INFORMATION PROVIDED:
------------------------------------------------------------
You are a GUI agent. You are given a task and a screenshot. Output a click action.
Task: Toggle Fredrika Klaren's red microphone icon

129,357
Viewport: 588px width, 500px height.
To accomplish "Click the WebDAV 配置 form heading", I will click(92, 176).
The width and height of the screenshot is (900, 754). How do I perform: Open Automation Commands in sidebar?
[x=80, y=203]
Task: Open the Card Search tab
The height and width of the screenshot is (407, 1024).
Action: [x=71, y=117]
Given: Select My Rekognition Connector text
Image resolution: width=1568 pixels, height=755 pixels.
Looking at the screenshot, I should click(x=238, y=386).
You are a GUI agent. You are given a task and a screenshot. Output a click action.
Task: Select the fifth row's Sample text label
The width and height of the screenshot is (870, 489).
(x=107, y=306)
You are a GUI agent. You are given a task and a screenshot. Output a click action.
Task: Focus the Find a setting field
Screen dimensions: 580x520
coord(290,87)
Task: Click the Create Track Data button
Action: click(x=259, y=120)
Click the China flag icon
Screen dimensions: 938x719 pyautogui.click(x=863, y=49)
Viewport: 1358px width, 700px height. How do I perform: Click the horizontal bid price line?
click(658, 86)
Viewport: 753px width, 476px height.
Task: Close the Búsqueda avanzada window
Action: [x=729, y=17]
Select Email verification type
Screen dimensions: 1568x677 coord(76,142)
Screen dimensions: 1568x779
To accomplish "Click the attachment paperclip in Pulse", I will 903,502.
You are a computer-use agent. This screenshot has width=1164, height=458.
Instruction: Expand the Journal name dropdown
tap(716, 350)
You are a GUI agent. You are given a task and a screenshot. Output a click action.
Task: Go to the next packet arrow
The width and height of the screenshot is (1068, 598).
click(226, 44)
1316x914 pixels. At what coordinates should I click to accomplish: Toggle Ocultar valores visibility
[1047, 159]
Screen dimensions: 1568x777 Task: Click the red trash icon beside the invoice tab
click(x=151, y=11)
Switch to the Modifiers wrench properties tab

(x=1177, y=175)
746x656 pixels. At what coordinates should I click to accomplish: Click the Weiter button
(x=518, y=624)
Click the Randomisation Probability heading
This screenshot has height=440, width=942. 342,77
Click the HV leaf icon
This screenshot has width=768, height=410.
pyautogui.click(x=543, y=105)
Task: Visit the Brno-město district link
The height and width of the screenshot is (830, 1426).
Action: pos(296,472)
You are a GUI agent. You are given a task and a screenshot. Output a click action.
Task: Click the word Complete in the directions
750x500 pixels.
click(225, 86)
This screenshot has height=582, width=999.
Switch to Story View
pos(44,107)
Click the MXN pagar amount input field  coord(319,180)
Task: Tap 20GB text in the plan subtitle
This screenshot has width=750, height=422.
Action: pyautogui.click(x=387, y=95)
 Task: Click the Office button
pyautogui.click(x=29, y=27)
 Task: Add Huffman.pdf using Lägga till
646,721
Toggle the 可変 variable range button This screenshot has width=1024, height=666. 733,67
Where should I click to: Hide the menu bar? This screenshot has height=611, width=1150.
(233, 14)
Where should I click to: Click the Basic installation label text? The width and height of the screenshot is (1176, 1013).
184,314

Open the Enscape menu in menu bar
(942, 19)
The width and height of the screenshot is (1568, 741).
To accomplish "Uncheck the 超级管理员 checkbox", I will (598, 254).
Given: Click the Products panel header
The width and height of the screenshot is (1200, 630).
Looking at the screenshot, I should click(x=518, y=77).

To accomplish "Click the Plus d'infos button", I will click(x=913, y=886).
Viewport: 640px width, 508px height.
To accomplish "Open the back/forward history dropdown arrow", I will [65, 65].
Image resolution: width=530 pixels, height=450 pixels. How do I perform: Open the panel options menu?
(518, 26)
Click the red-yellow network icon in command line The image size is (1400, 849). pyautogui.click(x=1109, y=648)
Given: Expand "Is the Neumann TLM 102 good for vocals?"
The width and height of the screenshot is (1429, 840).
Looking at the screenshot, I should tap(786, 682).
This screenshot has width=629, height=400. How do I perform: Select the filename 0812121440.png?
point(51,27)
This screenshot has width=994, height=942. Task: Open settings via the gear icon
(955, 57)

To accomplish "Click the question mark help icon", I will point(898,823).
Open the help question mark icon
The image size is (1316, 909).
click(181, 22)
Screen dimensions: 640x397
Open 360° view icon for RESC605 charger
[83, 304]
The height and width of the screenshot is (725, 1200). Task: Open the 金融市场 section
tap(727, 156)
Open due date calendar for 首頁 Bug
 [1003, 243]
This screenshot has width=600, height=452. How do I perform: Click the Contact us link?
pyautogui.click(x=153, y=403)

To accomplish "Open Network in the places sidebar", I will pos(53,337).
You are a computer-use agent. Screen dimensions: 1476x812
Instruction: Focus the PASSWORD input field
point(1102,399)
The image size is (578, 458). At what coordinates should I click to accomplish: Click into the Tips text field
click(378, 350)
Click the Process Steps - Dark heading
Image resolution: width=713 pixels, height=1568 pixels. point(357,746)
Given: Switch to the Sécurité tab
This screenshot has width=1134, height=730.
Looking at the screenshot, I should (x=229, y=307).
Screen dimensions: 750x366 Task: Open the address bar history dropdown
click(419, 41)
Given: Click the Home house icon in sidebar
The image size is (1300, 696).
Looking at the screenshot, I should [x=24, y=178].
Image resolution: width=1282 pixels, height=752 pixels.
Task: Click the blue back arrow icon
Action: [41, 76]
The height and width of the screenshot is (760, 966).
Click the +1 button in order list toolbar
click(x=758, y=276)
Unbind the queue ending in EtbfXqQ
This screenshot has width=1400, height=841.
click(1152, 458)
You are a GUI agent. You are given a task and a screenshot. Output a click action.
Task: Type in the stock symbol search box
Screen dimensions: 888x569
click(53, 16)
------------------------------------------------------------
INSTRUCTIONS FOR THE TASK:
Quote the data above in full, changing nothing.

TASK ANSWER:
You are a GUI agent. You are given a task and a screenshot. Output a click action.
Task: Toggle Fredrika Klaren's red microphone icon

129,357
Viewport: 588px width, 500px height.
To accomplish "Click the WebDAV 配置 form heading", I will click(92, 176).
The width and height of the screenshot is (900, 754). How do I perform: Open Automation Commands in sidebar?
[x=80, y=203]
Task: Open the Card Search tab
The height and width of the screenshot is (407, 1024).
Action: [x=71, y=117]
Given: Select My Rekognition Connector text
Image resolution: width=1568 pixels, height=755 pixels.
Looking at the screenshot, I should click(x=238, y=386).
You are a GUI agent. You are given a task and a screenshot. Output a click action.
Task: Select the fifth row's Sample text label
The width and height of the screenshot is (870, 489).
(x=107, y=306)
You are a GUI agent. You are given a task and a screenshot. Output a click action.
Task: Focus the Find a setting field
Screen dimensions: 580x520
coord(290,87)
Task: Click the Create Track Data button
Action: click(x=259, y=120)
Click the China flag icon
Screen dimensions: 938x719 pyautogui.click(x=863, y=49)
Viewport: 1358px width, 700px height. How do I perform: Click the horizontal bid price line?
click(658, 86)
Viewport: 753px width, 476px height.
Task: Close the Búsqueda avanzada window
Action: [x=729, y=17]
Select Email verification type
Screen dimensions: 1568x677 coord(76,142)
Screen dimensions: 1568x779
To accomplish "Click the attachment paperclip in Pulse", I will 903,502.
You are a computer-use agent. This screenshot has width=1164, height=458.
Instruction: Expand the Journal name dropdown
tap(716, 350)
You are a GUI agent. You are given a task and a screenshot. Output a click action.
Task: Go to the next packet arrow
The width and height of the screenshot is (1068, 598).
click(226, 44)
1316x914 pixels. At what coordinates should I click to accomplish: Toggle Ocultar valores visibility
[1047, 159]
Screen dimensions: 1568x777 Task: Click the red trash icon beside the invoice tab
click(x=151, y=11)
Switch to the Modifiers wrench properties tab

(x=1177, y=175)
746x656 pixels. At what coordinates should I click to accomplish: Click the Weiter button
(x=518, y=624)
Click the Randomisation Probability heading
This screenshot has height=440, width=942. 342,77
Click the HV leaf icon
This screenshot has width=768, height=410.
pyautogui.click(x=543, y=105)
Task: Visit the Brno-město district link
The height and width of the screenshot is (830, 1426).
Action: pos(296,472)
You are a GUI agent. You are given a task and a screenshot. Output a click action.
Task: Click the word Complete in the directions
750x500 pixels.
click(225, 86)
This screenshot has height=582, width=999.
Switch to Story View
pos(44,107)
Click the MXN pagar amount input field  coord(319,180)
Task: Tap 20GB text in the plan subtitle
This screenshot has width=750, height=422.
Action: pyautogui.click(x=387, y=95)
 Task: Click the Office button
pyautogui.click(x=29, y=27)
 Task: Add Huffman.pdf using Lägga till
646,721
Toggle the 可変 variable range button This screenshot has width=1024, height=666. 733,67
Where should I click to: Hide the menu bar? This screenshot has height=611, width=1150.
(233, 14)
Where should I click to: Click the Basic installation label text? The width and height of the screenshot is (1176, 1013).
184,314

Open the Enscape menu in menu bar
(942, 19)
The width and height of the screenshot is (1568, 741).
To accomplish "Uncheck the 超级管理员 checkbox", I will (598, 254).
Given: Click the Products panel header
The width and height of the screenshot is (1200, 630).
Looking at the screenshot, I should click(x=518, y=77).

To accomplish "Click the Plus d'infos button", I will click(x=913, y=886).
Viewport: 640px width, 508px height.
To accomplish "Open the back/forward history dropdown arrow", I will [65, 65].
Image resolution: width=530 pixels, height=450 pixels. How do I perform: Open the panel options menu?
(518, 26)
Click the red-yellow network icon in command line The image size is (1400, 849). pyautogui.click(x=1109, y=648)
Given: Expand "Is the Neumann TLM 102 good for vocals?"
The width and height of the screenshot is (1429, 840).
Looking at the screenshot, I should tap(786, 682).
This screenshot has width=629, height=400. How do I perform: Select the filename 0812121440.png?
point(51,27)
This screenshot has width=994, height=942. Task: Open settings via the gear icon
(955, 57)

To accomplish "Click the question mark help icon", I will point(898,823).
Open the help question mark icon
The image size is (1316, 909).
click(181, 22)
Screen dimensions: 640x397
Open 360° view icon for RESC605 charger
[83, 304]
The height and width of the screenshot is (725, 1200). Task: Open the 金融市场 section
tap(727, 156)
Open due date calendar for 首頁 Bug
 [1003, 243]
This screenshot has width=600, height=452. How do I perform: Click the Contact us link?
pyautogui.click(x=153, y=403)

To accomplish "Open Network in the places sidebar", I will pos(53,337).
You are a computer-use agent. Screen dimensions: 1476x812
Instruction: Focus the PASSWORD input field
point(1102,399)
The image size is (578, 458). At what coordinates should I click to accomplish: Click into the Tips text field
click(378, 350)
Click the Process Steps - Dark heading
Image resolution: width=713 pixels, height=1568 pixels. point(357,746)
Given: Switch to the Sécurité tab
This screenshot has width=1134, height=730.
Looking at the screenshot, I should (x=229, y=307).
Screen dimensions: 750x366 Task: Open the address bar history dropdown
click(419, 41)
Given: Click the Home house icon in sidebar
The image size is (1300, 696).
Looking at the screenshot, I should [x=24, y=178].
Image resolution: width=1282 pixels, height=752 pixels.
Task: Click the blue back arrow icon
Action: [41, 76]
The height and width of the screenshot is (760, 966).
Click the +1 button in order list toolbar
click(x=758, y=276)
Unbind the queue ending in EtbfXqQ
This screenshot has width=1400, height=841.
click(1152, 458)
You are a GUI agent. You are given a task and a screenshot. Output a click action.
Task: Type in the stock symbol search box
Screen dimensions: 888x569
click(53, 16)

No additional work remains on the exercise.